Very long story short, I have lost people that matter to me in my life either through death or because I just couldn’t be a part of their lives either at all or in the way that I wanted to.

18. Why did you choose to write Olivia as holding a doctorate in psychology? It creates such an interesting dichotomy, since she’s also a paranormal investigator.

Like I said, I’m an academic, and my last character was tremendously smart and self-educated in WHITE HORSE. But then I wanted to go completely the other direction since it was something that I know. And I think it’s important for non-Natives to understand that there are Indigenous women who have doctorates like my main character Olivia and her friend Sara, or are members of Mensa, like my character of Victoria. And so important for Natives to see that kind of reflection in fiction.

19. Why did you choose to incorporate the Sand Creek Massacre? How much did you know about it before writing THE HAUNTING OF ROOM 904?

I think if someone wants to read something by an Arapahoe/Cheyenne author they obviously need to read Tommy Orange’s WANDERING STARS. But I grew up right outside of Denver, not far from the massacre, and it’s always in the backdrop. It felt important and respectful to talk about that since I talk so much about urban Indian Denver in my work. Additionally, my cousin is Arapahoe/Cheyenne, and his ancestors lost relatives at the Sand Creek massacre.
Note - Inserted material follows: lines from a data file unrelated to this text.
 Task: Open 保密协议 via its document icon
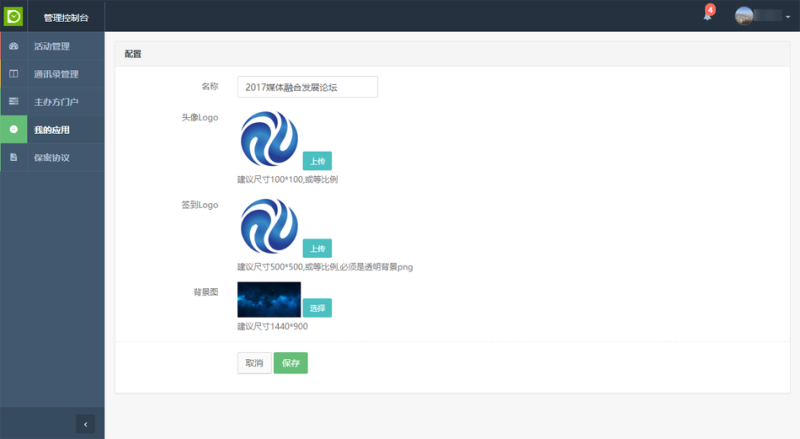click(x=13, y=158)
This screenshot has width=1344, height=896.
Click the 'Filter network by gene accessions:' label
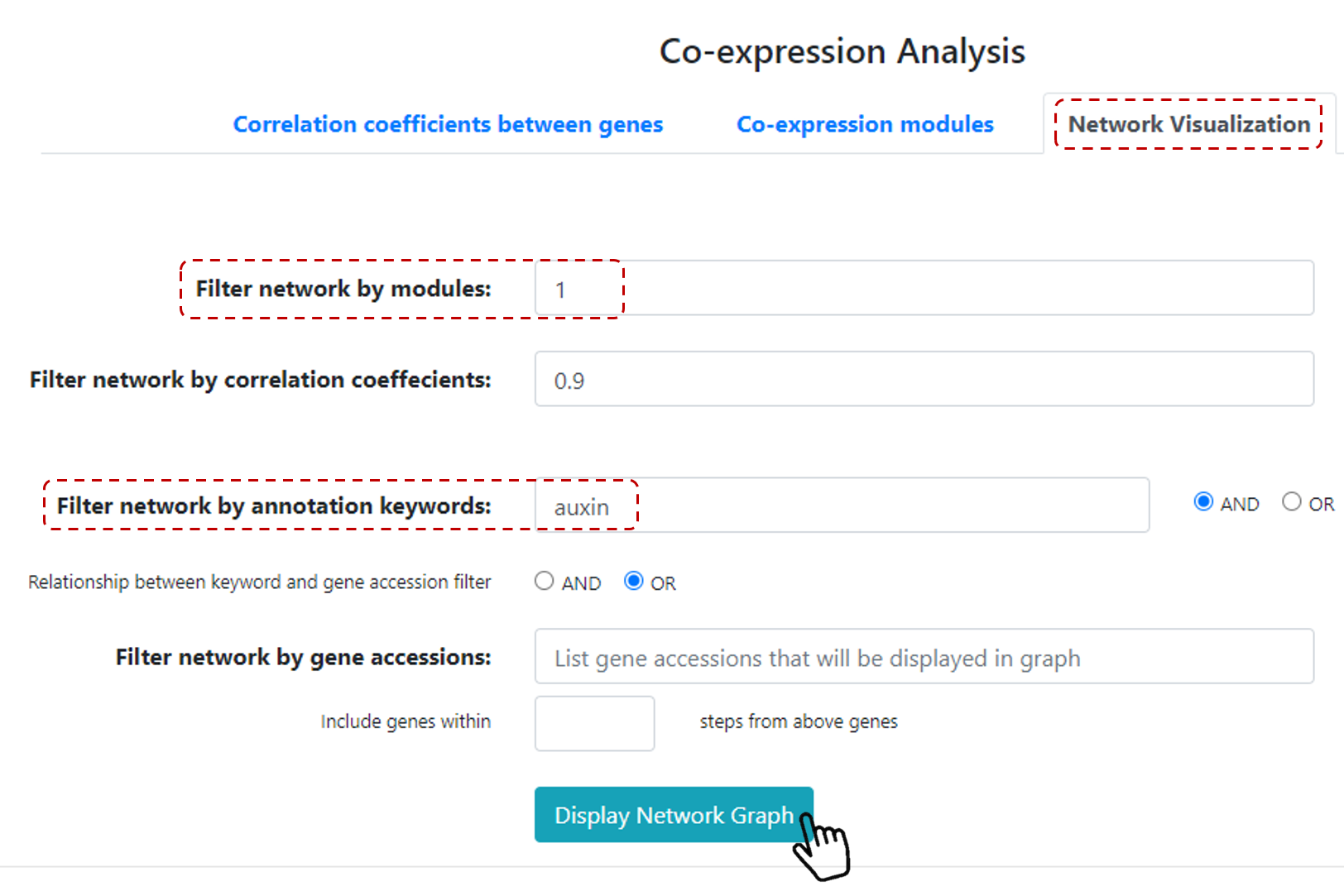[x=303, y=657]
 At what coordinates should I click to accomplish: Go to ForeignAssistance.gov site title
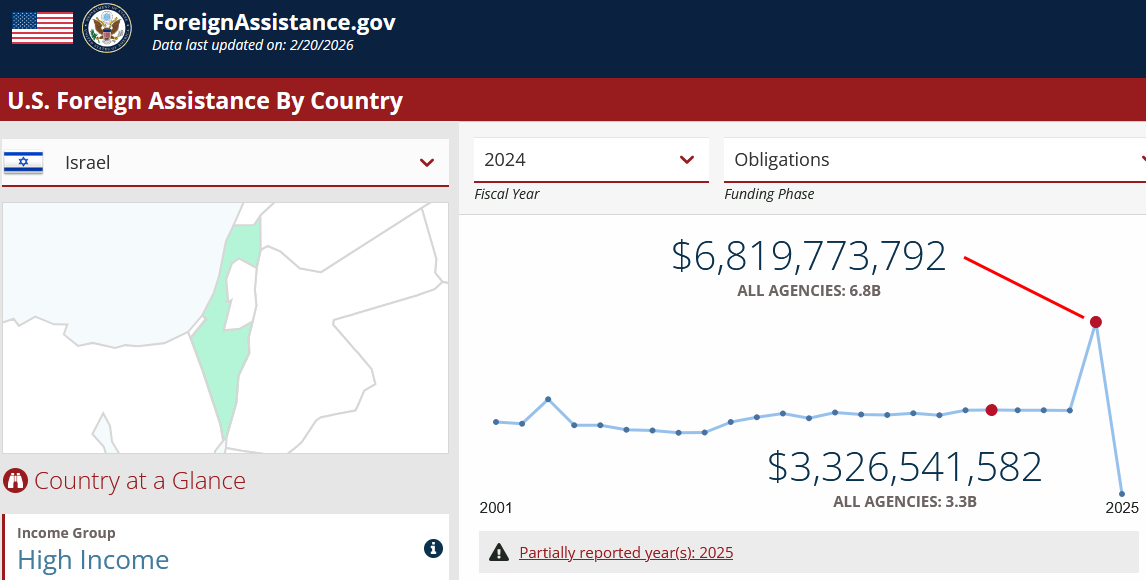[274, 22]
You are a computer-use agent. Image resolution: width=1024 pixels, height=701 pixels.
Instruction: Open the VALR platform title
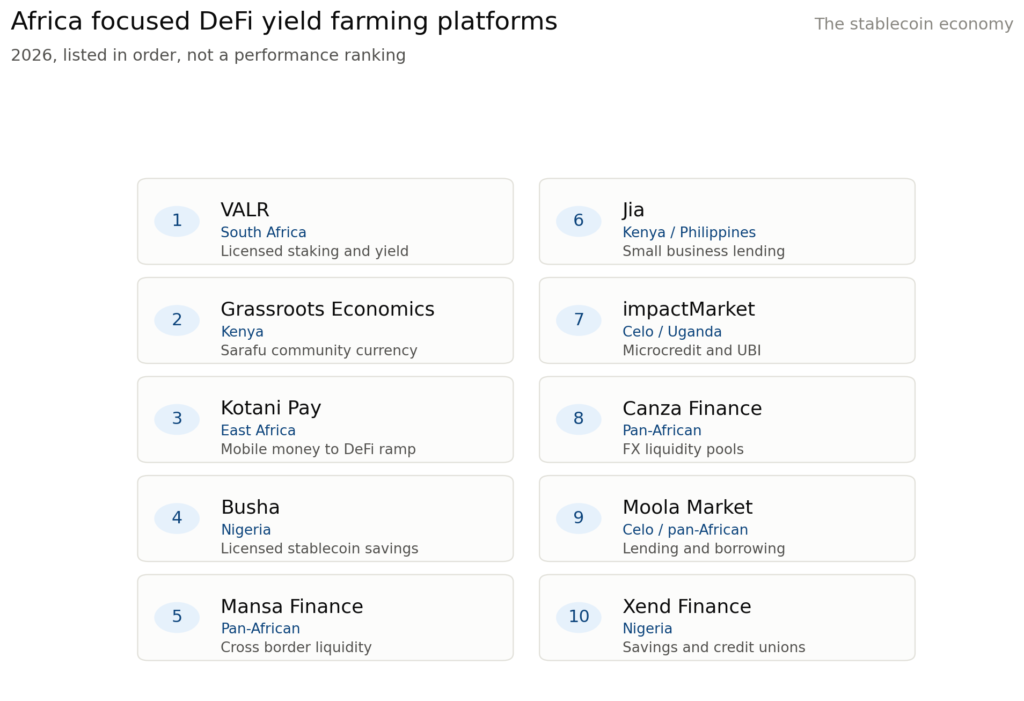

20. Are you working on anything new?

I am! It’s tentatively titled THE GHOSTS OF LORETTO CHAPEL, and it’s about a couple who went to school at the Institute of American Arts, became famous visual artists, and decided to move back to Santa Fe. It’s a bit of a possession novel. And of course, a paranormal novel. It’s also about the Manhattan Project. The main character, like me, had an incredibly intense experience in the Loretto Chapel and decides that she has to find out why, all while her troubled brother has come to live with her, and her mental health continues to spiral because she continues to have more and more intense paranormal experiences.